20 Then looking up at his disciples, he said: Blessed are you who are poor, because the kingdom of God is yours. 21 Blessed are you who are now hungry, because you will be filled. Blessed are you who weep now, because you will laugh. 22 Blessed are you when people hate you, when they exclude you, insult you, and slander your name as evil because of the Son of Man. 23 “Rejoice in that day and leap for joy. Take note—your reward is great in heaven, for this is the way their ancestors used to treat the prophets. 24 But woe to you who are rich, for you have received your comfort. 25 Woe to you who are now full, for you will be hungry. Woe to you who are now laughing, for you will mourn and weep. 26 Woe to you when all people speak well of you, for this is the way their ancestors used to treat the false prophets.
I watched in amazement at the people dancing, the colorful floats slowly gliding along and the characters waving at all the admiring onlookers. This truly was “the happiest place on earth.” And then I looked down at my little girl. She was trying her best to peek between legs, stand on her tippy toes, or anything else she could do to see what all the excitement was about. Her view was nothing more than legs and backsides, and to be perfectly honest, that was not very pleasant. I reached down, grabbed her by her arms and hoisted her up to my shoulders. As I glanced up at her, I saw that twinkle in her eyes and the smile that had popped on to her little face. The change in her perspective made a world of difference in how she viewed the parade.

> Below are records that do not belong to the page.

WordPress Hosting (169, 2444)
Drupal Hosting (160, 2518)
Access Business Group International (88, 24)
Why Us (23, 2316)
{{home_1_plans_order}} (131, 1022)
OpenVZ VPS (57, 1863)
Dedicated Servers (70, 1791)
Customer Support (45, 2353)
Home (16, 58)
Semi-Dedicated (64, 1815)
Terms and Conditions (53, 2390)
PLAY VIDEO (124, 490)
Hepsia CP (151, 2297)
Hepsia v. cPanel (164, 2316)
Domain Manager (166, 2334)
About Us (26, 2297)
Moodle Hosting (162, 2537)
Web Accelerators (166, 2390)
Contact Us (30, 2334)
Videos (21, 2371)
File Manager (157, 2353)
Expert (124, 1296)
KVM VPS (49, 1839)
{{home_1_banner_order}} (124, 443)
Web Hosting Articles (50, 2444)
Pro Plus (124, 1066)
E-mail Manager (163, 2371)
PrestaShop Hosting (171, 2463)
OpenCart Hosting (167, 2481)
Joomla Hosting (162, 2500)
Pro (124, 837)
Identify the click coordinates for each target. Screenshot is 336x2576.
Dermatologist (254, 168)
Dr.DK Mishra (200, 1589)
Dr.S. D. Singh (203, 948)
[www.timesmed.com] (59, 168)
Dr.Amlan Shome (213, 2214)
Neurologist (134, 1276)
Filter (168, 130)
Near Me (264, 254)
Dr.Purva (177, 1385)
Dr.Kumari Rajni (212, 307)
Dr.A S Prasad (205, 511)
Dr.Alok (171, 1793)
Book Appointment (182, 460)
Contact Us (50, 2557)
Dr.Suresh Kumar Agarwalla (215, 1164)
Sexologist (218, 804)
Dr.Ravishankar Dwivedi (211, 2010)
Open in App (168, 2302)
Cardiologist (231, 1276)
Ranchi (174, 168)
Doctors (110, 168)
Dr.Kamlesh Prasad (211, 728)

I mention that story because our viewpoint and perspective is so vital in our understanding of what is around us. As Jesus was speaking to His newly appointed disciples and others gathered on the plain, He made what seems like some pretty bold assertions if we view them from a worldly perspective. He said in verses 20-23 that the poor, the hungry, the sad, and the expendable are blessed. Then He drew a parallel by saying in verses 24-26, “Woe to the rich, the full, the happy and the popular.”
During that time, and even more today, we tend to put value on worldly possessions. All too often we see people striving for fancy dinners, the nicest cars, the biggest houses, and more “likes” on social media. We believe these will provide us the happiness we seek. The problem is they only yield a very short-lived satisfaction. As James so clearly states, “Come now, you who say, ‘Today or tomorrow we will travel to such and such a city and spend a year there and do business and make a profit.’ Yet you do not know what tomorrow will bring—what your life will be! For you are like a vapor that appears for a little while, then vanishes” (James 4:13-14). Our time on this earth is limited and so are the gains and treasures we tend to seek. Paul understood this issue of focus when he wrote, “Set your minds on things above, not on earthly things” (Colossians 3:2).
When we view life through an eternal perspective rather than a temporal one, what we cherish and value tends to change. Instead of building up worldly riches, we focus on items with eternal significance. As Jesus said “Don’t store up for yourselves treasures on earth, where moth and rust destroy and where thieves break in and steal, but store up for yourselves treasures in heaven, where neither moth nor rust destroys, and where thieves don’t break in and steal” (Matthew 6:19-20).
If you are struggling with how you may be “blessed,” especially in times when you don’t feel quite so blessed, maybe it’s not more worldly stuff that will make you feel better. Maybe all you need is a new perspective.
Questions to Ask Yourself
- Do you put too much value on the worldly belongings you have accumulated?
- Slow down this week and spend some time in the Word. Keeping your priorities aligned with God’s priorities will help you gain and maintain an eternal perspective.
- Are there some changes you can make in your daily life in order to live more for eternity? Where do you spend your time, your talents and your treasures?
Pray for Olivia, a global worker in our church family serving in Central Asia. Pray for physical, spiritual, mental, and emotional health, for openness to the gospel among her friends and neighbors, and for opportunities to share.